▶ [Passage provided]
Quieting the R-word: US economy proving robustMay 20th, 2008 - 8:54 am ICT by admin
By Frank Brandmaier
Washington, May 20 (DPA) In television lifestyle reports, predictions by respected economists and even the US presidential race, there has been no escape for months from the dreaded R-word: recession. It has been nearly a foregone conclusion that the world’s largest economy was slipping into recession, if it wasn’t already contracting. But there was an abrupt change in the drumbeat this month, with warnings of economic peril becoming suddenly fewer and less threatening.
“Recession? Not so fast,” says the Wall Street Journal.
By definition, two successive quarters of economic contraction spell recession. But already in the last three months of 2007 the US locked in a slim increase of 0.6 percent, and for the first quarter this year statisticians announced the same rate of growth, at least in early estimates.
“A couple of months ago it seemed like we were on the abyss,” said Jay Bryson, global economist with Wachovia Corp. “Things have changed. … The numbers we’ve seen recently haven’t been as bad as we were led to believe just a few months ago.”
Unemployment figures are below those of past recessions. US consumer spending, the cornerstone of the economy, beat expectations for April, except for weak car sales.
“So far, most of the economic data outside of homebuilding and house prices have not met the recession forecasters’ downbeat expectations,” Business Week reported.
The US stock market, which often rebounds in the months ahead of an economic upturn, has rallied from its low point in March.

▶ [Given information]
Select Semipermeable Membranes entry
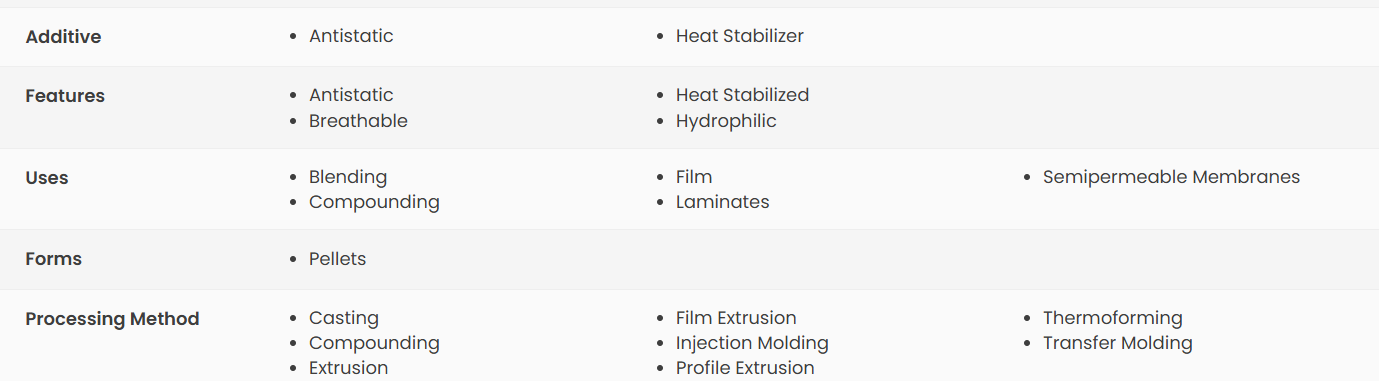 (x=1171, y=177)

▶ [Instructions]
**a)** Answer these from the article on the US economy, one line each:
(i) What growth rate did the US lock in for the last three months of 2007?
(ii) What position does Jay Bryson hold, and at which company?
(iii) In which month did the US stock market hit the low point it has since rallied from?
**b)** Please list every news outlet or company named in the US economy article.
**c)** Extend the article on the US economy with a few paragraphs that pick up after its final sentence about the stock market rally.

▶ [In response]
**a)**
(i) A slim increase of 0.6 percent.
(ii) Global economist with Wachovia Corp.
(iii) March.

**b)**
DPA
Wall Street Journal
Wachovia Corp.
Business Week

**c)**
Analysts attribute the possible dodging of recession to the US Federal Reserve Board’s rapid loosening of monetary policy.
Fed Chairman Ben Bernanke endured weeks of criticism from Wall Street coming into the new year for not doing more to steer the US clear of the impending crisis.
But the Fed has dropped its prime interest rate from 5.25 percent in September to now two percent.
At the same time, the US Congress and President George W. Bush agreed to an economic stimulus package, including more than $100 billion, in personal income tax rebates.
Yet, this may not immediately brighten the confidence of US consumers.
Petrol prices keep climbing, and US citizens are spending more of their income at the supermarket as food becomes more expensive. Meanwhile, their homes continue to lose value. It is no surprise, then, that US voters consistently rank the economy as the most important issue in this year’s presidential race.
Wachovia Bank rates the chance of a recession still at 45 percent, down from 90 per cent certain in April. A Wall Street Journal survey of 55 business economists estimated the odds of recession at an average of 63 percent.
But even avoiding a recession may not be cause for celebration.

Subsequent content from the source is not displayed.